* **DATASET RECORDS**
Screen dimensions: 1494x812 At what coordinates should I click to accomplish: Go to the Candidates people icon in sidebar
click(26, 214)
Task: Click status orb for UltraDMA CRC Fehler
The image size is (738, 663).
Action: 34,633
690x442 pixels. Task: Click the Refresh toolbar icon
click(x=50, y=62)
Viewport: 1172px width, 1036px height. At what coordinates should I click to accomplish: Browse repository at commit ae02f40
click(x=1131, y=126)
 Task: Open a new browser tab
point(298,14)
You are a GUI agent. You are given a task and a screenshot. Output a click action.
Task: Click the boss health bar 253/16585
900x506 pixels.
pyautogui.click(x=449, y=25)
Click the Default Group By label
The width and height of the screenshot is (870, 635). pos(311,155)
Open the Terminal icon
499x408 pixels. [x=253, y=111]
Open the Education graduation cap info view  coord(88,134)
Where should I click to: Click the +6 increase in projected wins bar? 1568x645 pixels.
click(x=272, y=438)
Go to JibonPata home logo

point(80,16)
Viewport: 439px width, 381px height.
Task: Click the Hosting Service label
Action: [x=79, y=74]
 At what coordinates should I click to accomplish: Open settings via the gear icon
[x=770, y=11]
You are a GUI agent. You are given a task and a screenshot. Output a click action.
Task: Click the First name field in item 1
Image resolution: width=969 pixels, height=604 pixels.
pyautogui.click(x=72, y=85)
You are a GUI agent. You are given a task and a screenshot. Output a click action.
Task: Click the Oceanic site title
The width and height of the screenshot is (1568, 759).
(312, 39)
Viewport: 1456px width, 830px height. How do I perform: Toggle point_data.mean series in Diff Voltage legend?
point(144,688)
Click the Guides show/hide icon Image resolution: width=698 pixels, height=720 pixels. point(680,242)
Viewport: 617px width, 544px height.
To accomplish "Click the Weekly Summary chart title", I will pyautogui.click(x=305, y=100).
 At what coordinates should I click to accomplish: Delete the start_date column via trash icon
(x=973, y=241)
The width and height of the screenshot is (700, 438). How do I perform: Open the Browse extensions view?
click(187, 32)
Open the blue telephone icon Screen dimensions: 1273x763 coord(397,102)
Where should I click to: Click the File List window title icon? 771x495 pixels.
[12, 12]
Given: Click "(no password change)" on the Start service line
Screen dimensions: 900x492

* **WHAT NEEDS TO BE DONE**
Give an exact transcription of the data shown above.

* **REPLY TO THE TASK**
Screen dimensions: 1494x812 At what coordinates should I click to accomplish: Go to the Candidates people icon in sidebar
click(26, 214)
Task: Click status orb for UltraDMA CRC Fehler
The image size is (738, 663).
Action: 34,633
690x442 pixels. Task: Click the Refresh toolbar icon
click(x=50, y=62)
Viewport: 1172px width, 1036px height. At what coordinates should I click to accomplish: Browse repository at commit ae02f40
click(x=1131, y=126)
 Task: Open a new browser tab
point(298,14)
You are a GUI agent. You are given a task and a screenshot. Output a click action.
Task: Click the boss health bar 253/16585
900x506 pixels.
pyautogui.click(x=449, y=25)
Click the Default Group By label
The width and height of the screenshot is (870, 635). pos(311,155)
Open the Terminal icon
499x408 pixels. [x=253, y=111]
Open the Education graduation cap info view  coord(88,134)
Where should I click to: Click the +6 increase in projected wins bar? 1568x645 pixels.
click(x=272, y=438)
Go to JibonPata home logo

point(80,16)
Viewport: 439px width, 381px height.
Task: Click the Hosting Service label
Action: [x=79, y=74]
 At what coordinates should I click to accomplish: Open settings via the gear icon
[x=770, y=11]
You are a GUI agent. You are given a task and a screenshot. Output a click action.
Task: Click the First name field in item 1
Image resolution: width=969 pixels, height=604 pixels.
pyautogui.click(x=72, y=85)
You are a GUI agent. You are given a task and a screenshot. Output a click action.
Task: Click the Oceanic site title
The width and height of the screenshot is (1568, 759).
(312, 39)
Viewport: 1456px width, 830px height. How do I perform: Toggle point_data.mean series in Diff Voltage legend?
point(144,688)
Click the Guides show/hide icon Image resolution: width=698 pixels, height=720 pixels. point(680,242)
Viewport: 617px width, 544px height.
To accomplish "Click the Weekly Summary chart title", I will pyautogui.click(x=305, y=100).
 At what coordinates should I click to accomplish: Delete the start_date column via trash icon
(x=973, y=241)
The width and height of the screenshot is (700, 438). How do I perform: Open the Browse extensions view?
click(187, 32)
Open the blue telephone icon Screen dimensions: 1273x763 coord(397,102)
Where should I click to: Click the File List window title icon? 771x495 pixels.
[12, 12]
Given: Click "(no password change)" on the Start service line
Screen dimensions: 900x492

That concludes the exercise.